The installation status of the first photocurrent sensor 1 and the second photocurrent sensor 2 in the protection section 9 of the power system and the configuration of the optical signal processing unit 4a are the same as those of the conventional technology. The difference current output S _{2 x} by the photocurrent sensor is obtained from the unit 4a.

On the other hand, the optical signal guided by the optical fiber transmission means 3d is the _P2y signal described in equation ( _5b ). Another optical signal P _{2 y} from the second photocurrent sensor 2 is guided to the optical fiber transmission line 3 d and is incident on the photoelectric converter 16 of the second optical signal processing unit 4 b. By the same signal processing, the sum current output _S2y by the photocurrent sensor is obtained.

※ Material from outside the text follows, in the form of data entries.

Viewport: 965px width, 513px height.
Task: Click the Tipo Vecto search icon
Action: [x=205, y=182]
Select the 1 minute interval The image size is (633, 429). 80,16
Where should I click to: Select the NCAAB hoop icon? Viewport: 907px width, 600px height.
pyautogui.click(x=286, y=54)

The sum current output S _2y by the photocurrent sensor is expressed by the following equation.

S _2y = (AC component of P _2y ) / (DC component of P _2y ) _{··························································································} (17) And S in equation (6) _2X and S _{2y in the} expression (17) can be simply expressed as follows.

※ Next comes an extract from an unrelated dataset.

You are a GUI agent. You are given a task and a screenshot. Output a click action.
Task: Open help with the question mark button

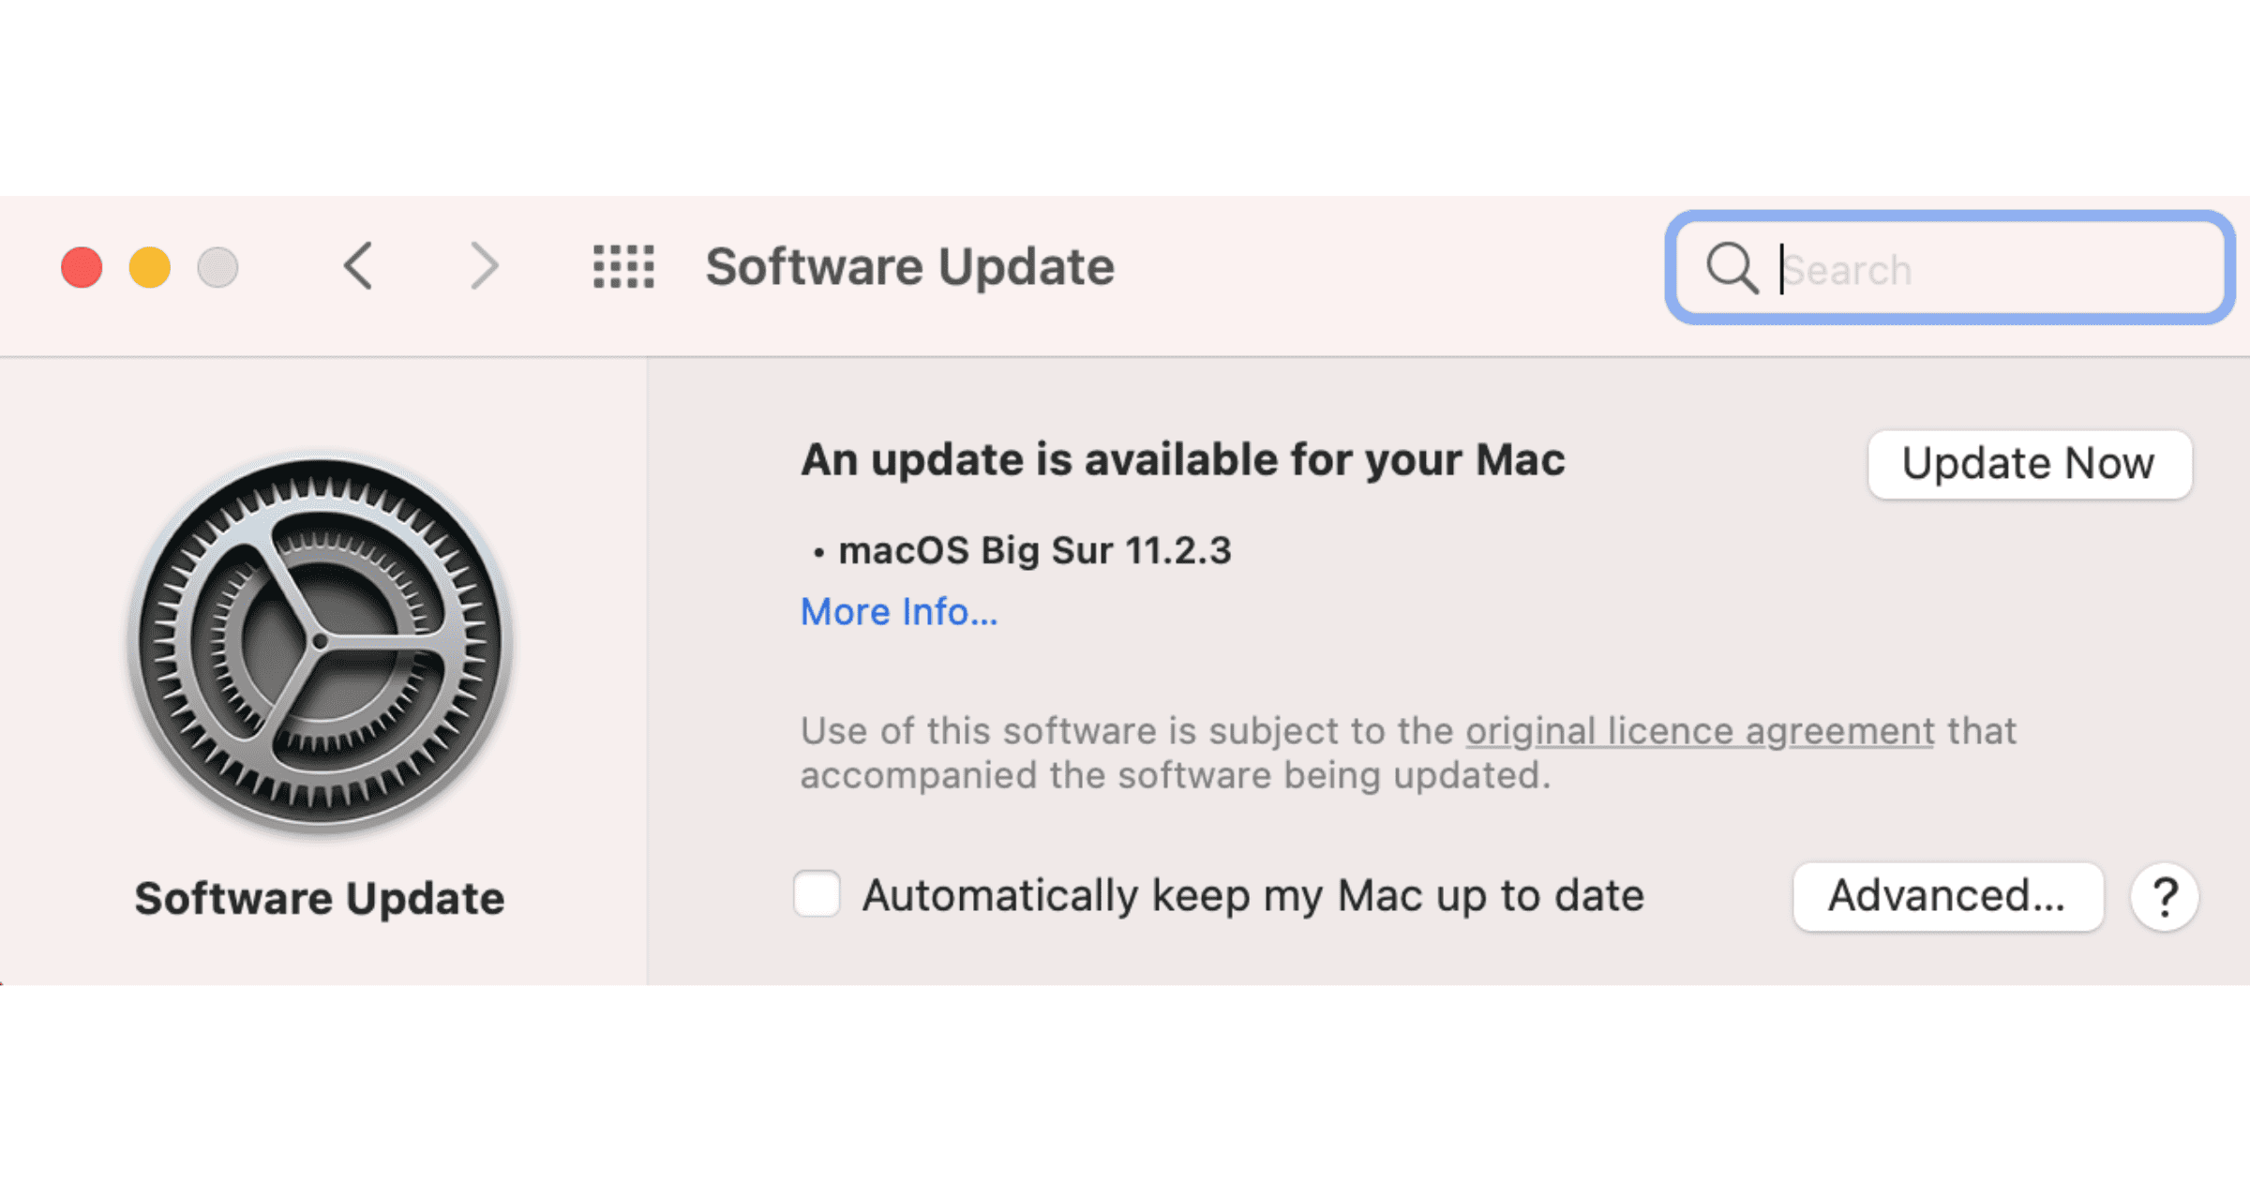coord(2164,897)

S _2x = « ₀ (i i + i ₂ ) + δ _χ (1 8 a)

S _2y = « ₀ (i i-i ₂ ) + δ _γ (1 8 b) where Q !. = 2V, where V is the Verdet constant of the photocurrent sensor.

Here, the error signal component [delta] _x contained in (1 8 a) expression of the difference current component paragraph is included in the S _2x signal, the second term S _{2 x} signal.

Similarly, the error signal component [delta] _gamma where (1 8 b) paragraph S _2y sum current component included in the signal type, the second term included in the S _{2 y} signal.

δ _、, <5 _y is due to the transiently attenuated signal on which the DC component is superimposed, and occurs until the DC component is attenuated as expressed by equation (16).

 In general, the operating ratio k of the differential relay, which is used as a protection relay, is expressed by the following equation as the ratio of the operation amount m to the suppression amount n.

Movement ratio k = m / n · ·--(1 9) Movement amount m = I ii + i ₂ I · · · (20 a) Suppression amount n = I i I + I i ₂ I • • • ■ ( 20 b) where I ii + i ₂ I represents the effective value of the difference current i 丄 + i ₂ , I i I and I i ₂ I represent the respective effective values and the effective value of i ₂ .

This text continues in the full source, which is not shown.